As entidades afirmam esperar que a medida seja revista e avaliam que ela representa risco ao sigilo da fonte e ao exercício da liberdade de imprensa.
A ordem judicial foi determinada após publicações feitas no blog do jornalista que apontavam o suposto uso irregular de um veículo oficial do Tribunal de Justiça do Maranhão (TJ-MA) por familiares do ministro Flávio Dino, também integrante do STF.
Na decisão, Moraes afirmou que existem supostos indícios da prática do ‘crime de perseguição’, tipificado no artigo 147-A do Código Penal, com base em conteúdos divulgados na internet e em redes sociais.
O mandado autorizou a apreensão de celulares e de um notebook pertencentes ao jornalista e foi cumprido na última terça-feira (10).
Ao justificar a medida, o ministro argumentou que as reportagens poderiam indicar a utilização de mecanismos estatais para identificar veículos oficiais, o que, segundo ele, poderia expor dados sensíveis relacionados à segurança de autoridades.
Moraes também mencionou que as condutas atribuídas ao jornalista apresentariam semelhanças com práticas investigadas no Inquérito 4.781 do STF, conhecido como inquérito das fake news.
A série de reportagens citada na decisão teve início em 20 de novembro, quando o blog de Luís Pablo publicou um texto intitulado “Carro pago pelo Tribunal de Justiça do Maranhão é entregue a Flávio Dino e usado por sua família em São Luís”.
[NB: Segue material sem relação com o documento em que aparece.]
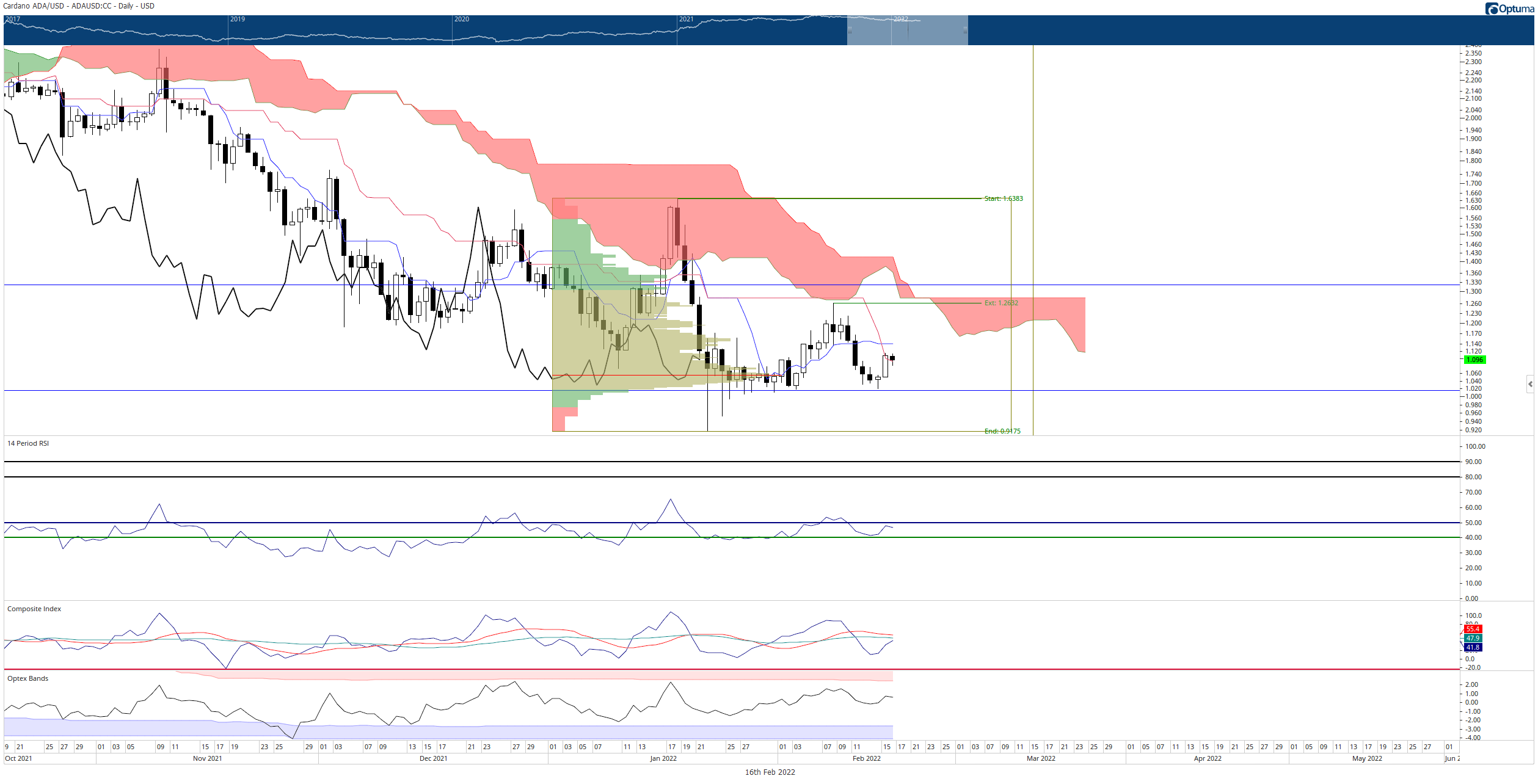Viewport: 1538px width, 784px height.
Task: Select the End: 0.9175 range label
Action: tap(1002, 431)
Nos conteúdos divulgados, o jornalista afirma que um veículo oficial do TJ-MA estaria sendo utilizado por familiares do ministro para deslocamentos na capital maranhense.
Na manifestação conjunta, ABERT, ANER e ANJ afirmam que o trabalho jornalístico, independentemente da linha editorial ou do veículo em que é realizado, é protegido pela Constituição, especialmente no que diz respeito ao sigilo das fontes.
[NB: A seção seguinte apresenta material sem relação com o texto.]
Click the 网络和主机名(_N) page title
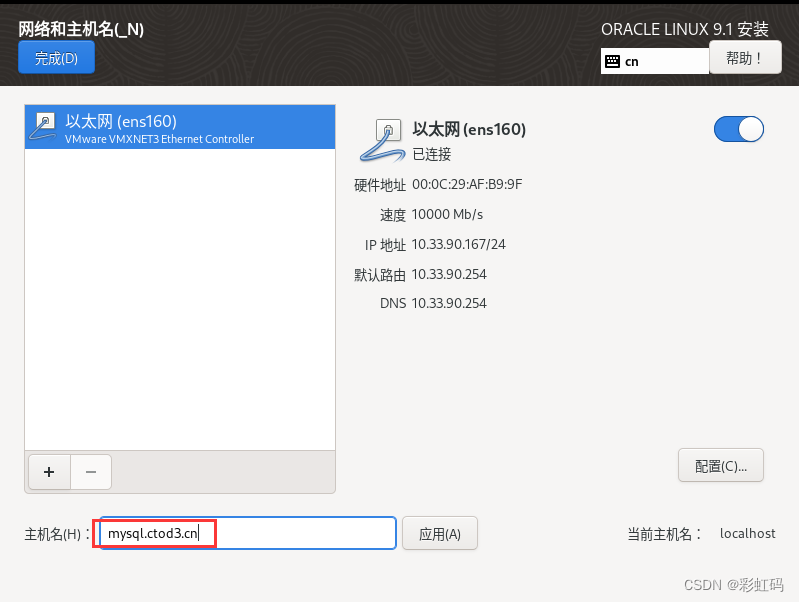Screen dimensions: 799x602 point(81,30)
As entidades sustentam que medidas que possam violar essa garantia devem ser interpretadas como uma ameaça ao livre exercício da atividade jornalística.
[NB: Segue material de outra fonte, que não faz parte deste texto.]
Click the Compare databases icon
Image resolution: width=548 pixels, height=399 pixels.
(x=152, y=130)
As associações também consideram preocupante o fato de a decisão mencionar o chamado inquérito das fake news, que, segundo elas, não possui objeto claramente delimitado nem prazo definido para conclusão.
Procurado, o gabinete do ministro Flávio Dino informou que a investigação teve origem em alertas da área de segurança institucional sobre um possível monitoramento ilegal de seus deslocamentos em São Luís, no Maranhão.
De acordo com a assessoria do ministro, foram divulgadas informações consideradas sensíveis, como placas de veículos utilizados na segurança, quantidade de agentes envolvidos e nomes de integrantes da equipe, além de outros detalhes operacionais.
O material foi encaminhado à Polícia Federal e à Procuradoria-Geral da República (PGR) para análise.
Ainda segundo a nota divulgada pela assessoria, o objetivo da investigação é apurar eventuais monitoramentos irregulares dos protocolos de segurança do ministro, e não investigar crimes contra a honra, liberdade de expressão ou assuntos relacionados ao inquérito das fake news.
O gabinete também destacou que o uso de veículos destinados à segurança de autoridades segue regras específicas previstas na legislação, citando dispositivos da Lei nº 12.694/2012 e normas do STF e do Conselho Nacional de Justiça (CNJ).